(BBC) The Trump administration has announced the US will cancel permits allowing nearly 200,000 people from El Salvador to live and work in the country.
The humanitarian programme, Temporary Protected Status (TPS), was granted after a series of earthquakes rocked the Central American country in 2001.
Salvadoreans now have until 2019 to leave otherwise they face deportation.
The Trump administration has already removed TPS protections from tens of thousands of Haitians and Nicaraguans.
Protections for Salvadoreans were set to expire on Monday, after nearly two decades of holding the protected status due to the impacts of natural disaster in their home country.
The Department of Homeland Security plans to allow Salvadoreans until 9 September, 2019 to leave the US or find a legal way to remain in the country.
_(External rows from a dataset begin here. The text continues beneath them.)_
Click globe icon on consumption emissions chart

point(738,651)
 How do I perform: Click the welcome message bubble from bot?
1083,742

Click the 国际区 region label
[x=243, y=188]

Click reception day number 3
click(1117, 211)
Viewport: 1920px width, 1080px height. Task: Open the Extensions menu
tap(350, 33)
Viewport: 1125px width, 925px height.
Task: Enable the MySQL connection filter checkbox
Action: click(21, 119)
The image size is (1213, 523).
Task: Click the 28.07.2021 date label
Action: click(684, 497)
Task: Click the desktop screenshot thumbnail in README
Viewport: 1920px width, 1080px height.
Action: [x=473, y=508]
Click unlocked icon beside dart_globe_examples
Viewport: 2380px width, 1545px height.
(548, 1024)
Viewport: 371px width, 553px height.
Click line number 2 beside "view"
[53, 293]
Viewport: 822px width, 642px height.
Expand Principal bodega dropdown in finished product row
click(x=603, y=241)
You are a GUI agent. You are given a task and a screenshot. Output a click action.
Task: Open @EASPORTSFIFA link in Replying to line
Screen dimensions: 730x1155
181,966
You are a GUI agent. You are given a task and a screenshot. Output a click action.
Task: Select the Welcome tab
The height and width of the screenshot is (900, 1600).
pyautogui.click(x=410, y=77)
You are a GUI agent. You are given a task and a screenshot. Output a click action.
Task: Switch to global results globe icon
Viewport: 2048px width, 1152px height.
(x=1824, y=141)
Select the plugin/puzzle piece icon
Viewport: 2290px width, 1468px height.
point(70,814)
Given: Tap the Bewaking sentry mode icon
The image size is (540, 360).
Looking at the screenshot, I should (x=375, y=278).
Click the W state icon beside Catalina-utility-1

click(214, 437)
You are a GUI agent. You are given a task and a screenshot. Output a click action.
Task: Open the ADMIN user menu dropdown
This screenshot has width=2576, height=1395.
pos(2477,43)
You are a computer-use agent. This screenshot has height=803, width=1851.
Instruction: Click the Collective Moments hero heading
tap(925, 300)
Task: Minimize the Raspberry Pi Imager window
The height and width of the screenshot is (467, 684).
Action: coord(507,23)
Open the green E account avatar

The protections will not be terminated for another 18 months “to allow for an orderly transition”, the Department of Homeland Security said in a statement announcing the decision on Monday.
“The original conditions caused by the 2001 earthquakes no longer exist,” the agency said.
“Thus, under the applicable statute, the current TPS designation must be terminated.”
What is Temporary Protected Status?
The programme, which was created in 1990, authorises immigrants from several countries to lawfully live and work in the US regardless of whether they entered the country legally or not.
It is only granted to countries affected by armed conflict, environmental disaster, or epidemics.
With nearly 200,000 immigrants in the US, El Salvador represents the largest group of TPS recipients.
Ten countries, making up over 300,000 US immigrants, have been granted TPS protections since it was first signed into law by President George Bush.
Salvadoreans received TPS in March 2001 after two earthquakes killed more than 1,000 people and devastated communities.
Over the next 15 years, the programme was reauthorised by US presidents several times.
What has the reaction been in El Salvador?
The Salvadorean government has been lobbying the US to extend protections for people from their country living in the US.
El Salvador Foreign Minister Hugo Martinez said last week that ending TPS “would mean breaking up families that are in the United States”.
He noted that due to the US practice of granted citizenship to babies born inside the United States, there are now nearly 200,000 US citizens who were born to parents who now may face deportation.
Consulates in the US are offering advice to Salvadoreans, and the foreign minister has scheduled a press conference in San Salvador later today.